Dan Heckman, senior fixed-income strategist at U.S. Bank Wealth Management, believes that the story is still the same: overall decline of new issuance on a tax-exempt basis.

"I think we will continue to see a situation where we think it will be challenging for issuance to build, especially in the first half of the year," said Heckman.

Combined new-money and refunding issuance dropped by 32.6% to $3.91 billion from $5.81 billion.

Issuance of revenue bonds fell 17.1% to $15.58 billion, while general obligation bond sales declined 2% to $14.27 billion.

Negotiated deals were down 17% to $20.65 billion and competitive sales increased by 21.1% to $9.03 billion.

Taxable bond volume was 49.1% higher to $2.83 billion from $1.89 billion, while tax-exempt issuance declined by 10.6% to $26.59 billion.

Heckman said that pick up in taxable bonds can be contributed to the couple of large deals that came to market, but that he sees the taxable space to continue the trend.

"Taxable bonds will continue to come to market," said Heckman. "Spreads are tight and yields are low, so if there is one area of supply that will pick up, it will be on the taxable side."

Bond insurance dipped 22.3% in February, as the volume of deals wrapped with insurance declined to $1.65 billion in 129 deals from $2.11 billion in 180 deals.

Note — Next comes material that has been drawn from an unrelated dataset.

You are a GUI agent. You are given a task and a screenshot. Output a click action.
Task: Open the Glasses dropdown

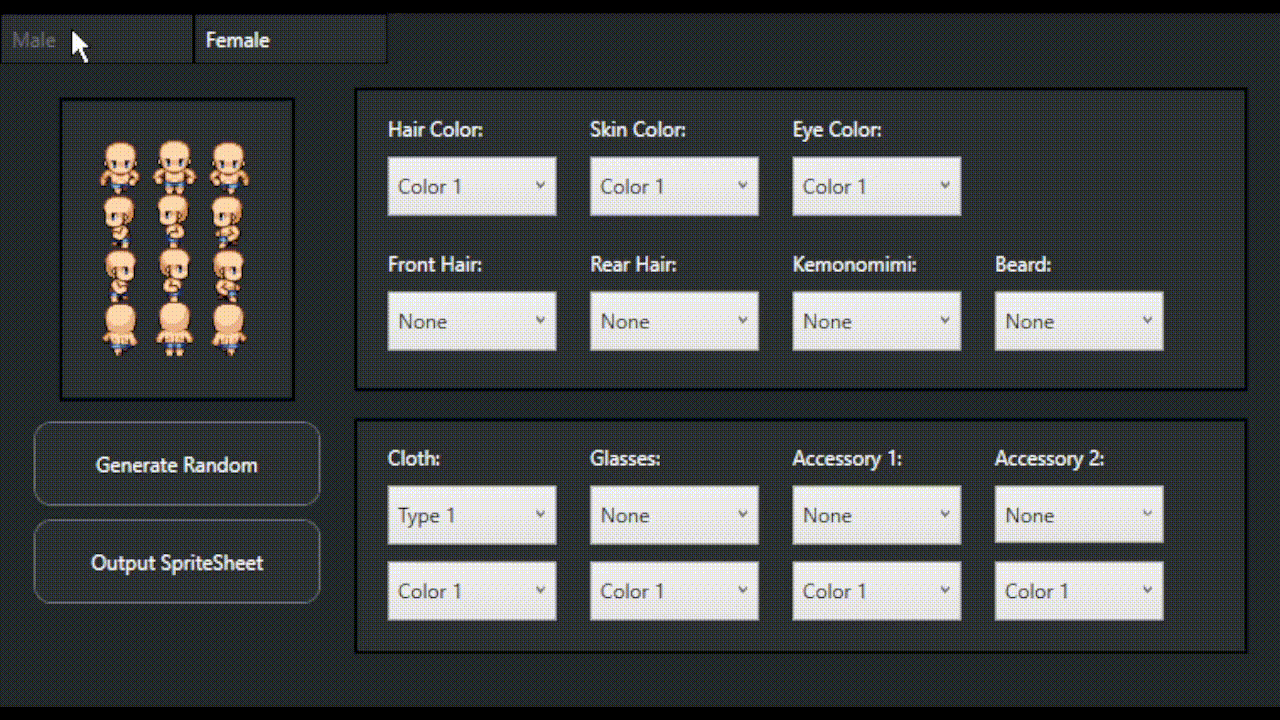pos(674,515)
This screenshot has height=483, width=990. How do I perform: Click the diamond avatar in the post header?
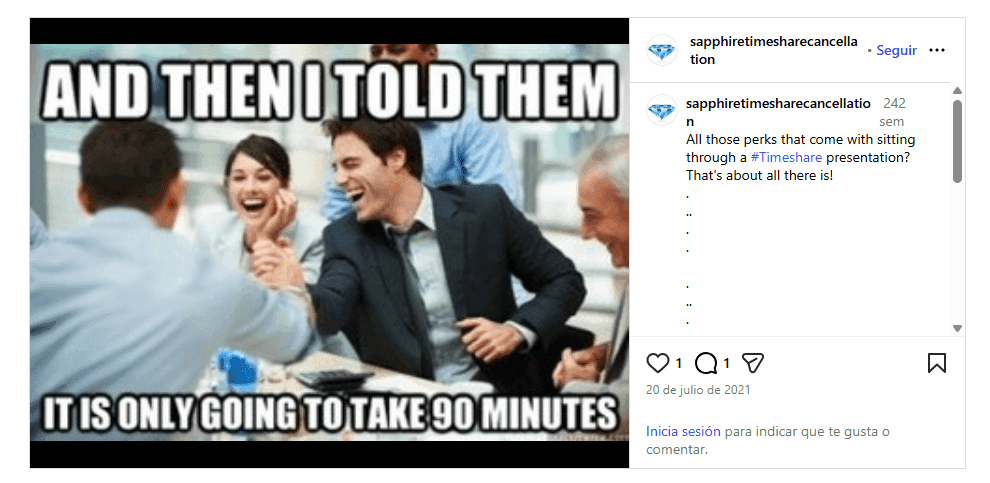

Only four sectors posted year over year increases: Environmental facilities more than doubled to $162 million from $25 million; transportation improved by 12.8% to $3.14 billion from $2.79 billion; utilities increased by 10.2% to $4.14 billion from $3.76; General purpose was 18.8% higher to $8.16 billion from $6.87 billion.

The education sector suffered a year-over-year decline of 15.7%, though it still accounted for the highest amount of bonds of all the sectors with $11.05 billion.

"There are challenges in the education sector that we believe will continue and might even press into a long term trend," said Heckman. "This sector had demographic issues and it's a trend that in the near term isn't going to be in their favor."

Heckman cited specific funding problems, pressure from pensions and increasing costs as just some of the headwinds the sector faces.

"If the economy can continue to add jobs, you might even see some people opt to further their careers in lieu of wanting to going to school and that could impact the sector as well," he said.

When it comes to issuance by state, Texas still finds itself atop the list far outpacing the rest of the top five — California, New York, Florida and Illinois.

The Lone Star State, which led the way the first two months of last year, too, has issued $8.87 billion so far in.

The Golden State is second with $4.67 billion, while the Empire State is third with $4.58 billion.

The Sunshine State captured the fourth spot with $3.31 billion and the Prairie State is close behind with $2.89 billion.

"The demand is out there, especially in the front part of the curve, but people are leery about putting money to work at such low, absolute yields," said Mangerson. "We might see more demand if we see a backup in the market higher yields."